Das Thema taucht vereinzelt in Zeitschriftenartikeln auf, wird dort jedoch oft nur oberflächig behandelt. Anders war dies noch 2015, dort bekam das Thema deutlich mehr Medienpräsenz. Unsere Interview-Partner*innen haben sich für unser Thema auch mehr Medienpräsenz gewünscht und erhoffen sich diese in Form von Studien, Darstellungen der Situation in Massenunterkünften und anhand von Fallbeispielen. Eine Darstellung der Situation sollte im Zusammenhang mit der Situation für Deutsche stehen, damit es nicht „die Flüchtlinge“ heißt. Wichtig sei auch, nicht zu emotional zu berichten.

Kommentar:

„Beim Sozialamt musst du belegen, dass du das brauchst. Einen Termin beim Psychiater zu bekommen, um dir das belegen zu lassen ist ein langer Weg. Diesen Weg gehen viele Leute nicht. Letzten Endes müsste jetzt das ganz Thema niederschwelliger angelegt werden und es ist ja oft so, dass bei Kirchen die Caritas etc., die haben dann jemand der zur Verfügung steht, aber eigentlich ist das ja eine staatliche Aufgabe. Eigentlich sollte es ja im Gesundheitssystem auch verankert sein, dass Menschen einen leichten Zugang haben, weil wenn man denen natürlich hilft, dann geht’s denen auch besser. Im Umkehrschluss würde es, ich sag das jetzt mal ganz krass, die Wirtschaft entlasten, weil die Geflüchteten arbeiten gehen könnten, weil sie eben davor eine Therapie bekommen haben.“ (Rita Bruners)

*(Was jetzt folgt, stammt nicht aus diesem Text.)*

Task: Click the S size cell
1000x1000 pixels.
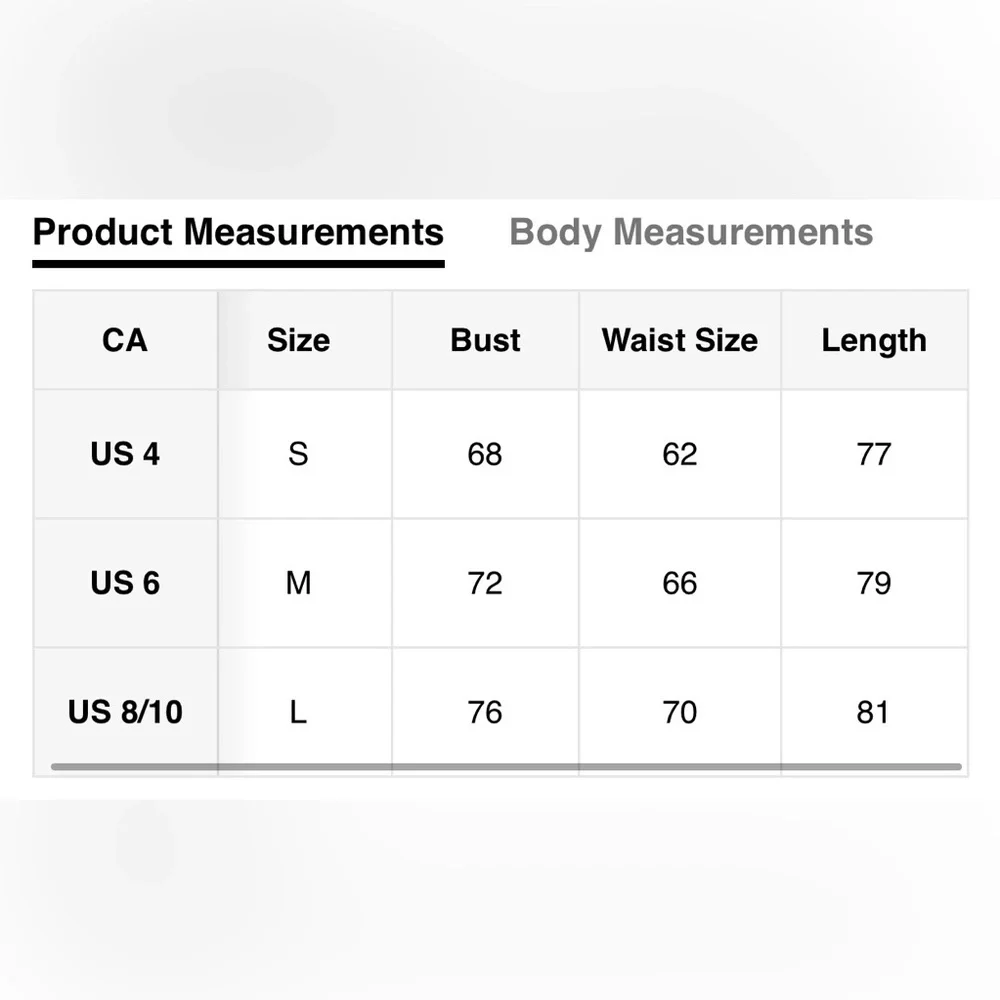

„Unabhängig davon, was die Menschen vor oder auf ihrer Flucht erlebt haben, ist die Anfangsphase in Deutschland oft eine psychische Belastung aus mehreren Gründen. Eine psychologische Betreuung kann hierbei präventiv bewirken, dass sich keine Störungen manifestieren. Wenn eine solche schon vorliegt, ist es umso wichtiger, die Menschen zumindest zu psychologisch zu stabilisieren. So können sie die an sie gestellten Anforderungen und ihren Alltag besser bewältigen. Zudem kann durch eine möglichst frühe Intervention einer Verschlimmerung oder Chronifizierung der Symptome vorgebeugt werden.“ (Psychosoziales Zentrum)

„Es gibt definitiv keine adäquate niedrigschwellige therapeutische Versorgung, die dringend notwendig wäre.“ (Dr. Sophia Berthuet, Condrobs e.V.)